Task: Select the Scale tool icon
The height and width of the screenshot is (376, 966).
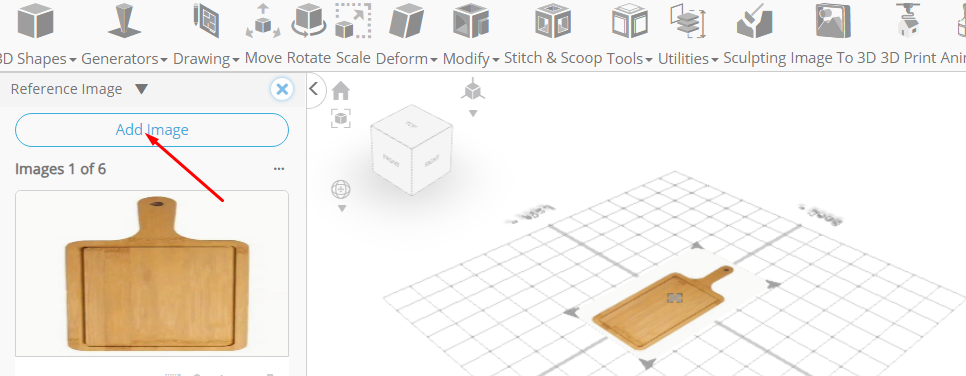Action: 353,20
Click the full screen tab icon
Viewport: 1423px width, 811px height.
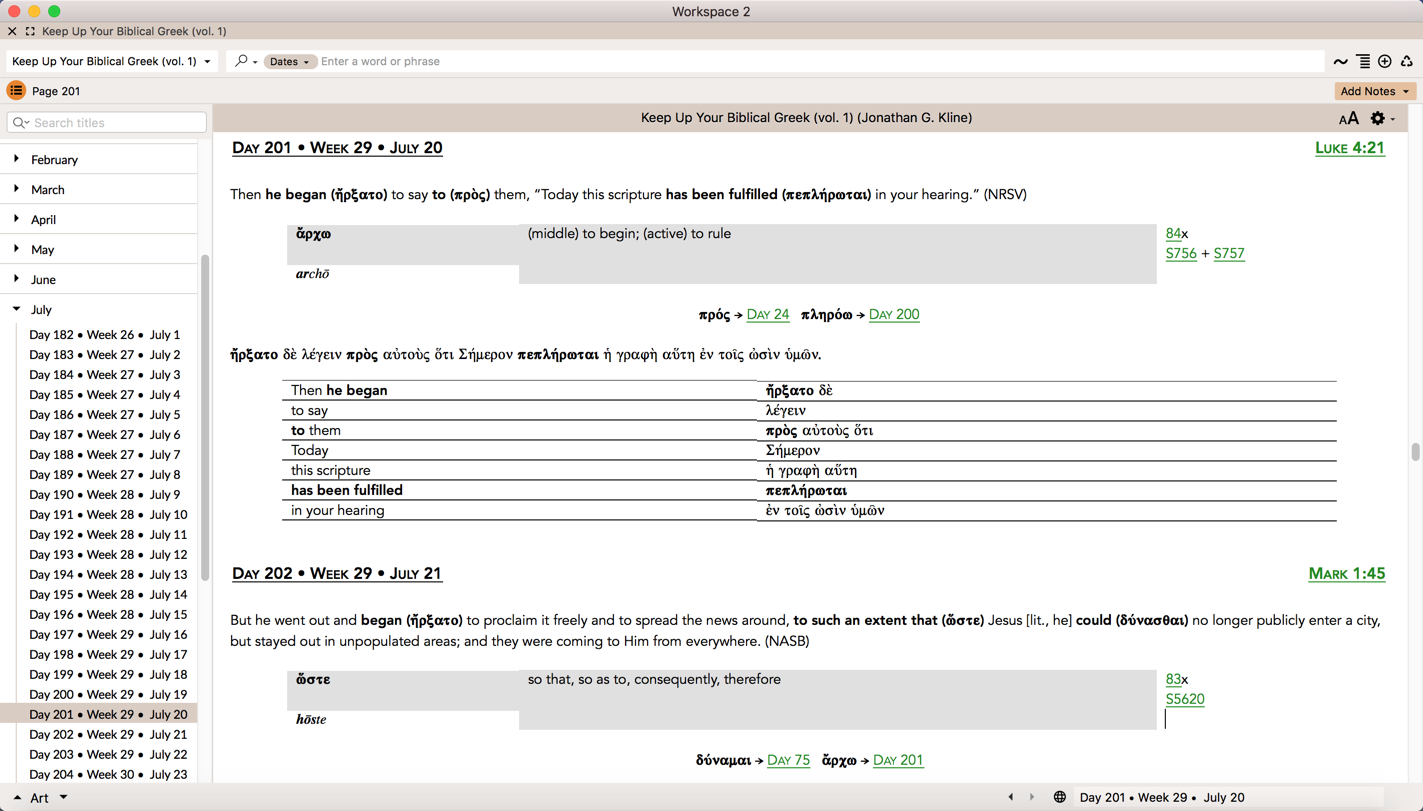(x=30, y=31)
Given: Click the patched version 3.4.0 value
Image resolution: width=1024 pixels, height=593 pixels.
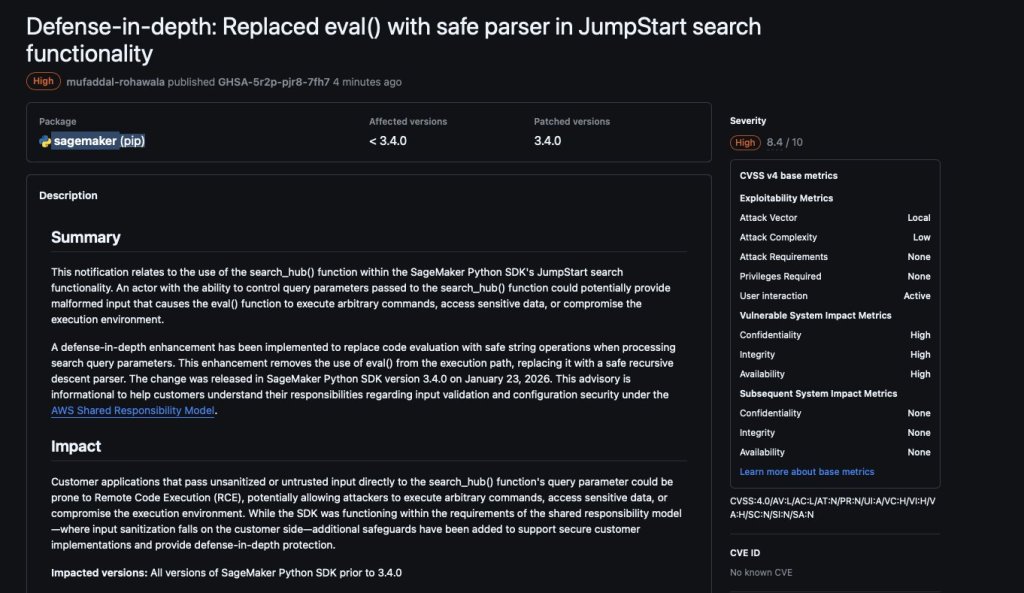Looking at the screenshot, I should coord(547,141).
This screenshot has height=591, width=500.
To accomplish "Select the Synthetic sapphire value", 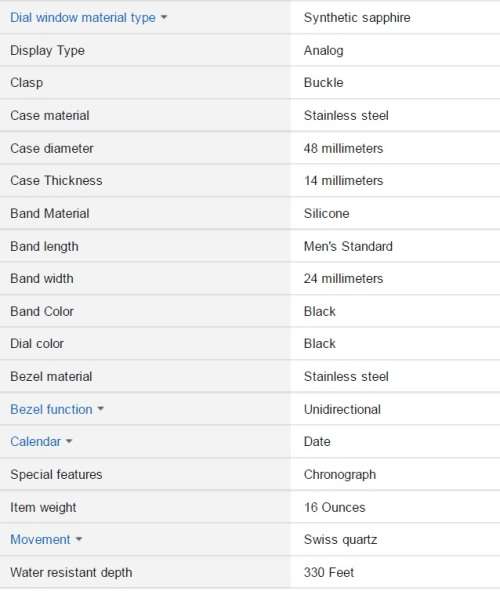I will point(357,18).
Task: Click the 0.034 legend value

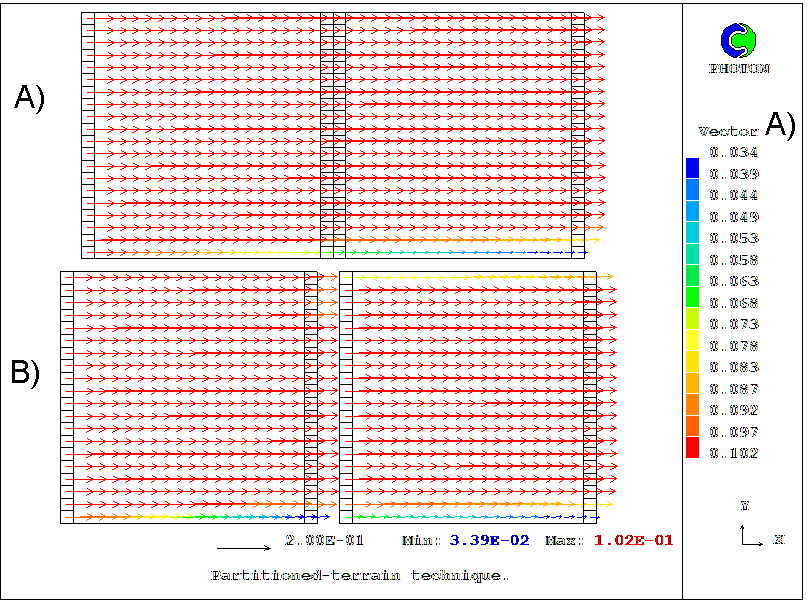Action: pyautogui.click(x=733, y=153)
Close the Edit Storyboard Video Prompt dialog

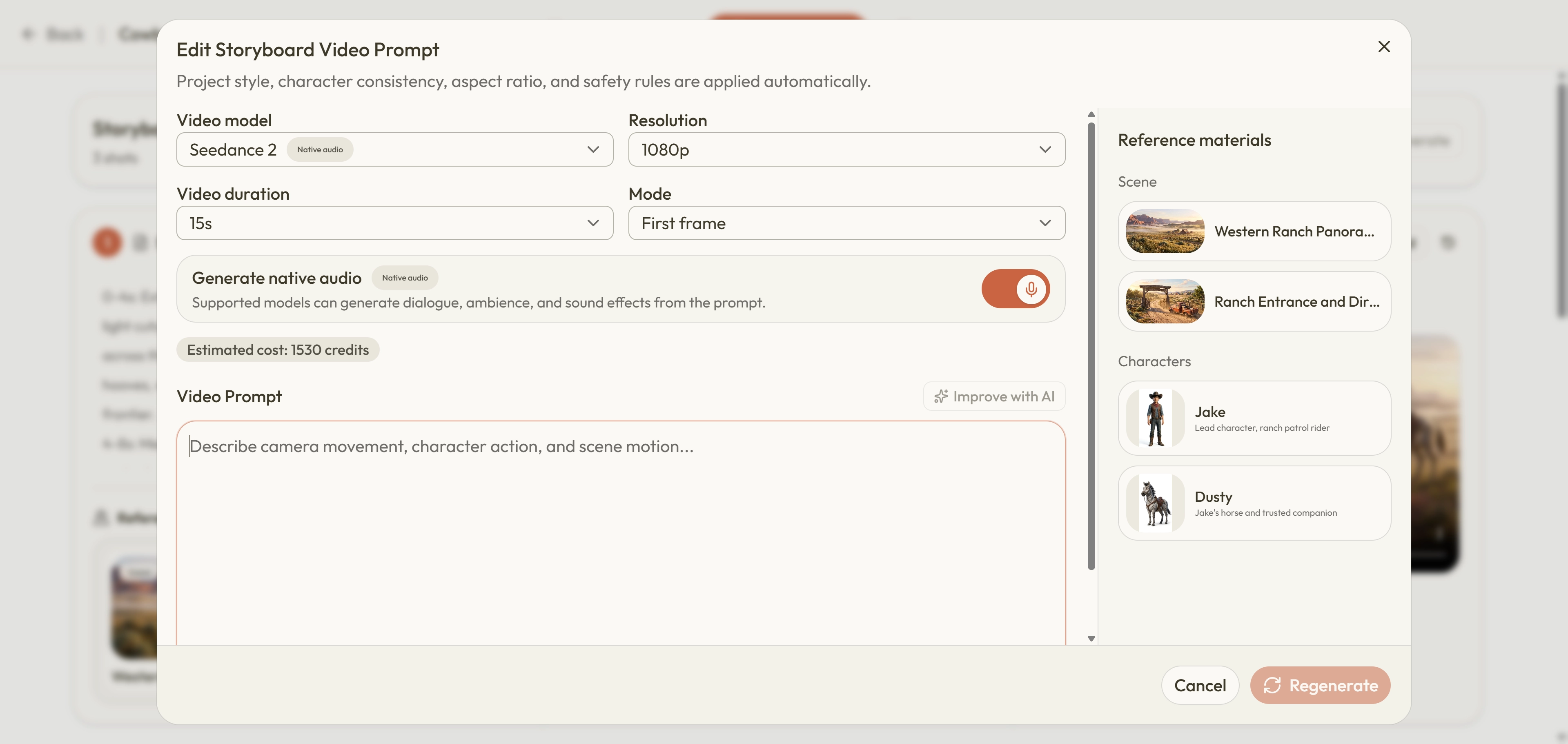1383,47
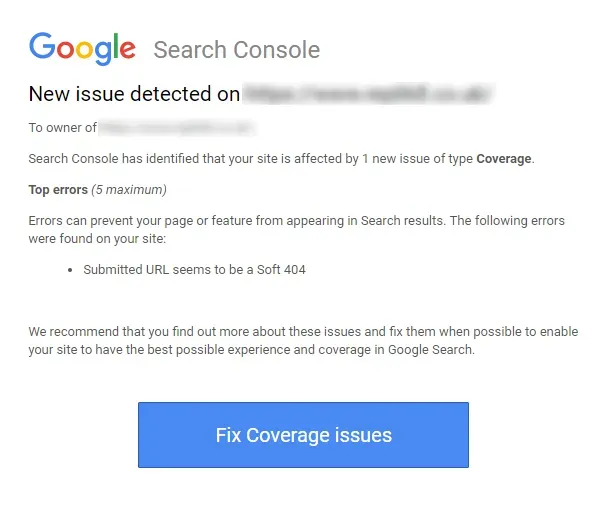This screenshot has width=611, height=519.
Task: Click the 'Errors can prevent your page' paragraph
Action: point(297,229)
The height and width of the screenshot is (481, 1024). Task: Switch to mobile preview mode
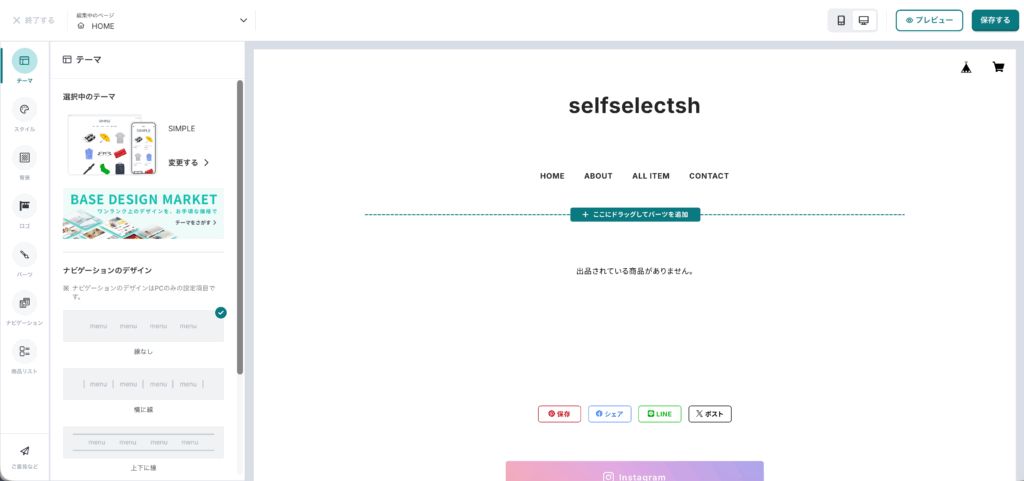(x=841, y=20)
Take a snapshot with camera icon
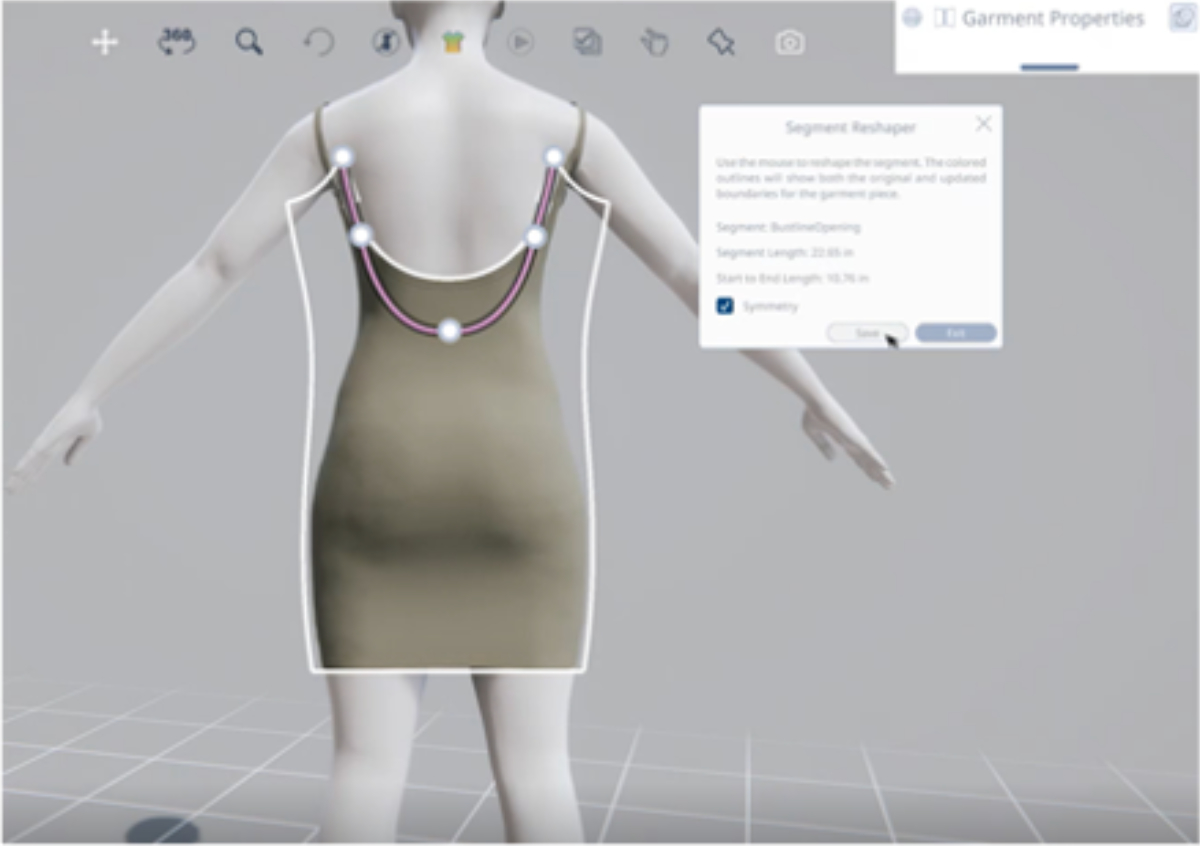This screenshot has width=1200, height=846. pos(790,43)
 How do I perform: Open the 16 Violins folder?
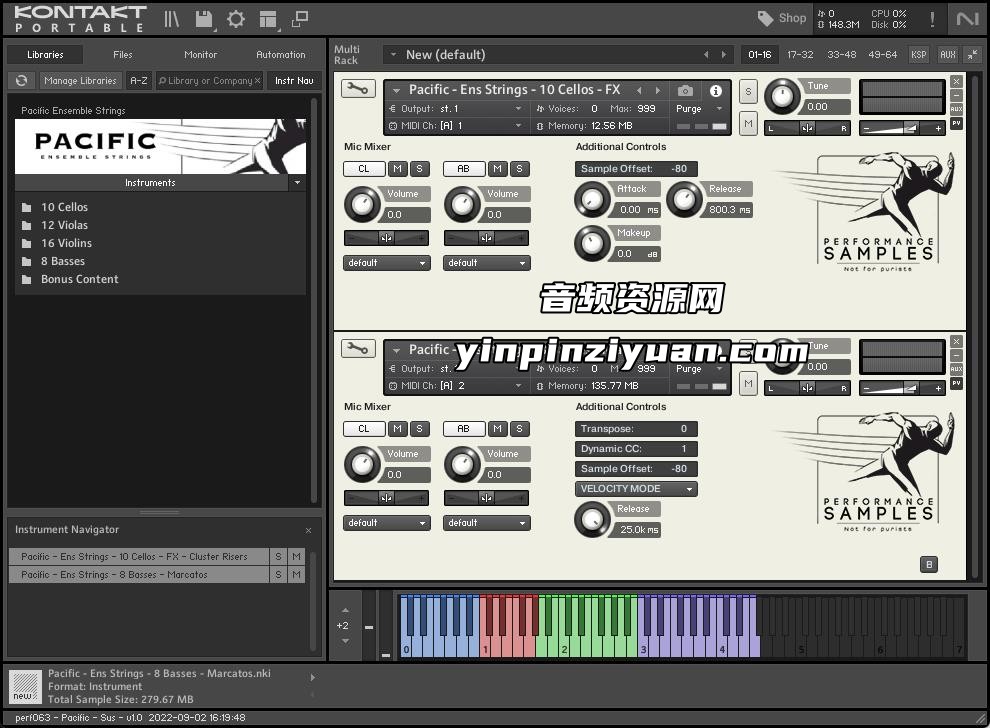point(66,243)
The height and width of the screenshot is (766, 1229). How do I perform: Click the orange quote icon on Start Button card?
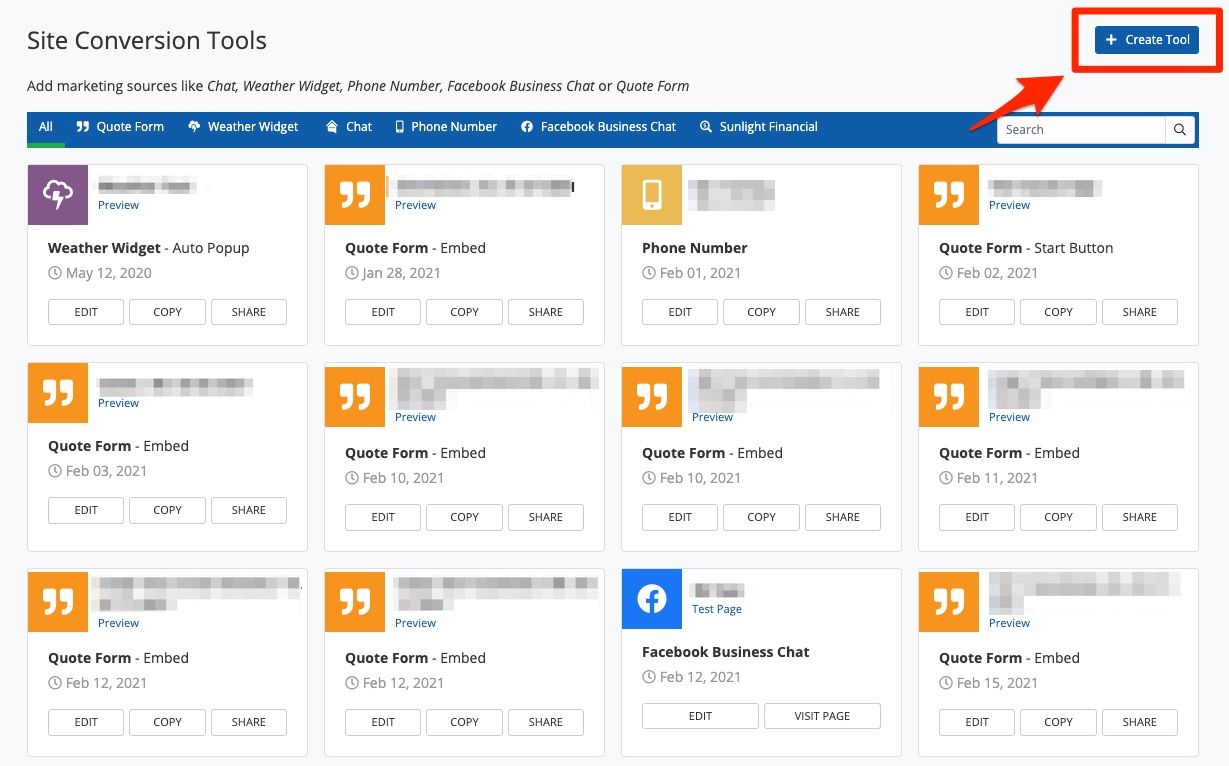948,195
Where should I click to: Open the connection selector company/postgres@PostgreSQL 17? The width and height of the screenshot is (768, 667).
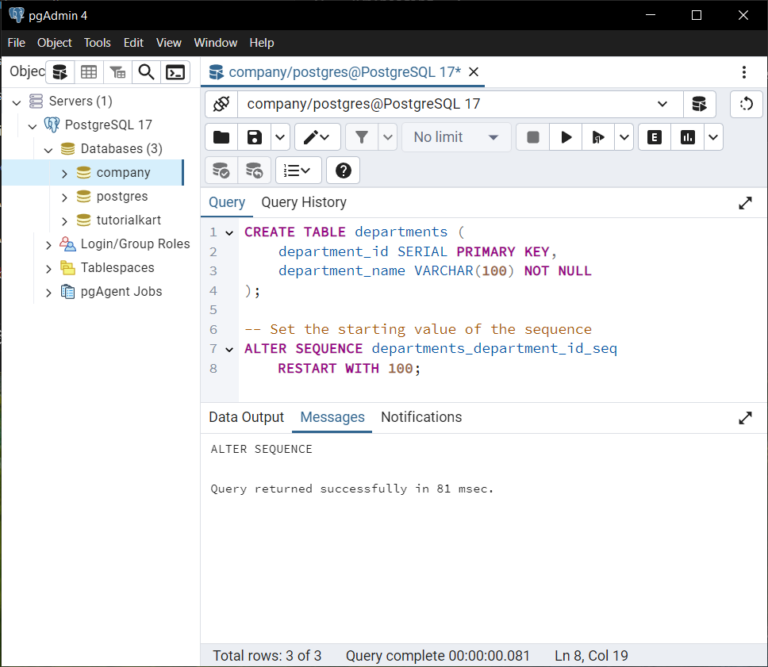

● **Exercise**: From the line that includes "The height and width of the screenshot is (766, 1229)." on down to the last line of the entries above, set down each line exactly, leaving out the pictures.

● **Reply to the exercise**:
The height and width of the screenshot is (766, 1229). How do I perform: Click the orange quote icon on Start Button card?
948,195
Where should I click to: Open the connection selector company/postgres@PostgreSQL 17? The width and height of the screenshot is (768, 667).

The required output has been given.